It's about land: The rest of the picture and The Nature Conservancy
May 2, 2004
It is heartening to see Northern Virginia newspaper readers take an interest in learning more about The Nature Conservancy. It is true that they own well over 100 Million acres worldwide, of which more than 15 Million acres are in the United States. It is true that they take in approximately $1 Billion per year, and that they are being audited by IRS for an extended period, as you read this. Despite rumors of mismanagement and real estate sweetheart deals for employees, the reputation of TNC for "saving" wild places persists. Even while they seek Federal tax breaks, at our expense, for those who sell them land to thereby make them the highest bidder for whatever property they desire.
TNC buys land to stop land uses by private owners, from ranchers to home builders. While couched in terms of preservation, the result is always less privately owned land, and more Federally owned land, since TNC resells (at a profit) millions of acres to the Federal government. Say what you will, this also means less use of our environment; from natural resources and recreation, to the raising of families and strengthening of communities. Given the current scale of such acquisitions, this means a weaker United States of America.
To explain this conclusion, we need to put TNC into context. The Federal government owns, or increasingly restricts, more than half of the United States. Millions of acres are owned by, or have titles encumbered by, or are otherwise negatively influenced by Federal ownership. A quick list would include:
Thousands of existing National Parks, Refuges, Forests, and Bureau of Land Management Units.
Annual expansions of above (i.e. Manassas Battlefield Mall.)
New Parks and Refuges added each year.
National Recreation Areas, National Trails, Scenic Rivers, National Heritage Rivers, and Heritage Trails.
National Heritage Areas, defined so broadly, that all of Tennessee, and a quarter of Iowa are so designated.
Claims by federal managers that "views" from federal properties are within their jurisdiction.
Moves to close trails, rights of way, county roads, and state roads (29 & 234 anyone?) through Federal properties.
Federal Critical Habitat claims for Endangered Species that take private property interests without compensation.
Conservation Easements that encumber property titles, in perpetuity.
Federal land use closures, such as Wilderness and Roadless declarations.
Growing practice of charging entrance fees that bar the poor, elderly, and even immigrants, who would benefit the most from learning of our heritage and traditions.
Forced reintroductions of harmful species, like wolves, on federal lands, to thereby force their presence on private lands, over state objections.
Land control claims for federal budget growth for contrived "needs" for Keystone Species, Species of Concern, Species in Danger, Indicator Species, and Desertification.
Federal authority expansion (budget and personnel) for concocted Native Ecosystem and Invasive Species issues that are non-existent.
Proliferating Executive Orders that lock up energy (Alaskan oil, Colorado gas, Utah coal) resources under Federal properties.
These are but a few of the federal properties and property claims that reduce our property, and our potential every day.
While it has worked for 100 years (since Teddy Roosevelt) to buy more and more land and "preserve" it, the time for hard questions about the future rate of acquisition has arrived. Like ever-rising taxes, it can't go on forever.
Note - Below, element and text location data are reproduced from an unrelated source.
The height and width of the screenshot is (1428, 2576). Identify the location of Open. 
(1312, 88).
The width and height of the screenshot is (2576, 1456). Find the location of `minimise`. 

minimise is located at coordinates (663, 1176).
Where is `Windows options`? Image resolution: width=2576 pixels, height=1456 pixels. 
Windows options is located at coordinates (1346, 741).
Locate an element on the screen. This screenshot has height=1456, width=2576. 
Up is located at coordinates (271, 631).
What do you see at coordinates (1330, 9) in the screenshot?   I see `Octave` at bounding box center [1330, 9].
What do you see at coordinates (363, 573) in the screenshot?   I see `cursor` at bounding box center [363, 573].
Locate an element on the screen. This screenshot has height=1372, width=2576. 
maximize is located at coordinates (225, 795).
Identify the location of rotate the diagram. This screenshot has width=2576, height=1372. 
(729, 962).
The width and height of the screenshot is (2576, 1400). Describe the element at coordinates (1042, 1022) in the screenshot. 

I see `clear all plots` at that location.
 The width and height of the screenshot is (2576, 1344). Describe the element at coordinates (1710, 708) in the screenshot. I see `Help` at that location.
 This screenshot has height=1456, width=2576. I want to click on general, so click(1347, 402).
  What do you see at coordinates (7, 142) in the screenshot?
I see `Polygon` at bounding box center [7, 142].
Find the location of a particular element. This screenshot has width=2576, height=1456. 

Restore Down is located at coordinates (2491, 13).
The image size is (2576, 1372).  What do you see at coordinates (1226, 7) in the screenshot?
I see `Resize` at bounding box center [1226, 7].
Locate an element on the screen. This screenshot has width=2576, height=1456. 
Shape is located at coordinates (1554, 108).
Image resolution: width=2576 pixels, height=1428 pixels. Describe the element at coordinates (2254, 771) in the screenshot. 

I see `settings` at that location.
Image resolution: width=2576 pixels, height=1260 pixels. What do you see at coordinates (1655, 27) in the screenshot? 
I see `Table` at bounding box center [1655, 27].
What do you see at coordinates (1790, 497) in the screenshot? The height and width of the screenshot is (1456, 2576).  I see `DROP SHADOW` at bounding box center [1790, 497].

There is a limit.
The amount of prime land bought by TNC, plus the land being brought under federal control, plus the increasing restrictions on the use of these and private lands requires, a national dialogue. No longer can we just applaud (by voting for) politicians who throw our money at TNC and the federal land management agencies and the regulatory agencies to limit where we can live, shop, and recreate.
America was built on schools, farms, towns, and profitable and sustainable uses of land by its citizens. Blindly supporting the steady elimination of private property, tolerating the elimination of every human activity on public lands from roads to walking dogs, and watching helplessly as natural resources on public lands are no longer managed, are all results of the growing federal estate that TNC helps to expand. The time to understand how this all fits together has long since passed, and the time, for all of us, to exert a call for selective discrimination regarding more land purchasing for Federal controls, is now.
Jim Beers is a retired Refuge Manager, Special Agent, & Wildlife
Biologist U.S. Fish & Wildlife Service.